1) A consideration of dynamic interactions over time.

2) Providing a transformational paradigm shift.

3) An emphasis on trans-disciplinary collaboration and crossing sectors, using approaches like collective impact.

4) A vision for the fundamental public health ideals, like prevention, to infiltrate all sectors (policy, clinical medicine, etc).

(Livingood, William C., et al. "Applied social and behavioral science to address complex health problems." American journal of preventive medicine41.5 (2011): 525-531.)

Is complex systems thinking aligned more with one political party or ideology?

No.  We think the concepts could be applied equally by socialists and libertarians.

What style of systems theory are you talking about? Aren't there several different disciplines, like systems dynamics, complexity theory, systems analysis, chaos theory, and cybernetics?

Purists may be disappointed, but we apply those concepts and theories (and combinations) that seem to have practical application.  Mostly complex adaptive systems, and systems thinking.  

 

Dr. Swanson has been influenced by the following books (all worth glancing over):  Peter Senge’s the Fifth Discipline; Donella Meadows’ Systems Thinking:  A Primer; Bob Williams’ and Richard Hummelbrunner‘s Systems Concepts in Action; and Scott Page’s Great Course on Complexity.  

 

Mostly, we hope to contribute to institutional changes where experts and practitioners are supported and incentivized to apply any and all of the complexity and systems methods, tools, concepts, approaches, and theories as needed to optimize how we as a society approach health improvement.

 

 

 

 

 

 

 

 

 

 

 

 

 

 

 

 

 

FAQ CST

About Revolutionize Health

Do you want to replace biomedical reductionism with complex systems thinking in health?

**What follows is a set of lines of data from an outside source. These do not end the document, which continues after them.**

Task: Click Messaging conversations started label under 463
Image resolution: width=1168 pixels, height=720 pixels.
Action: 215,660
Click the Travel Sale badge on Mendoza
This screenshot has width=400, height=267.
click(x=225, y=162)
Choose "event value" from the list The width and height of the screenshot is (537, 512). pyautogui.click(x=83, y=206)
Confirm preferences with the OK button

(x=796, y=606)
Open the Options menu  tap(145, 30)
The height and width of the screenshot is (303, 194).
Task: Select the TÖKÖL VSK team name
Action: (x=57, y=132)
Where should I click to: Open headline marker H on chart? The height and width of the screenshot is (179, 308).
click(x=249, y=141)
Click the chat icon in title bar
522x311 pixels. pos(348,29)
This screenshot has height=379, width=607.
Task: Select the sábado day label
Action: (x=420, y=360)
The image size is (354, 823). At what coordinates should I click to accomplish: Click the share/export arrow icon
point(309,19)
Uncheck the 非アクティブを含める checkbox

No. We recognize and appreciate the phenomenal successes of reductionism.  We want an optimal balance between reductionism, and using that knowledge in a way that better achieves what we as a society want.

I understand that the group wants to use CST to change how healthcare works, but I am still unsure of what you are trying to accomplish. 

To be clear, we aren't just talking about healthcare reform. We're talking about a wide-spread societal movement to change everything from the way we commute to work to what we eat. It seems radical, and it is somewhat, but the theory is solid. Scientific medicine was radical in its day! 

We want to do something similar to what Flexner did to medical education in 1910. Our goal is to incorporate CST into professional health education (doctors, public health professionals, nurses, administrators, etc). The idea is that education trains us how to think, and in order to make much needed progress, we need to think about health challenges differently than we do now (from a reductionist to a CST paradigm).

What is the problem with the way we do things now?

The problem is the way we approach health challenges. Right now we apply a reductionist approach which creates systems that produce unnecessary waste, redundancy, and leave massive gaps in equity. Because it is so common, we often don't recognize that we use a reductionist mindset, or that there could be better ways to approach health. Most of our global efforts at improving health come from within a traditional mindset— only focusing on one problem at a time— and will continue to fall short of what we really want.

I don't understand how your solution would make things better. Can you elaborate?

Our solution is less of a solution and more of a better way forward. Rather than attempting to plan detailed, discrete interventions to tackle individual diseases (see this website for a very common example of the way we currently operate), we would focus on mobilizing entire communities around a shared vision of a healthy future, establishing ground rules, and allowing stakeholders to self-organize toward that future. That's an overly simplistic description of CST, but it's a good start.

Flexner didn't know exactly how science would make medicine better, but he understood that traditional medicine didn't work and that science could improve the efficacy of medical practice. Likewise, we don't know exactly how CST would improve our health, but we know that people suffer and die needlessly because systems are broken. Better thinking creates better systems, which will produce better health for everyone.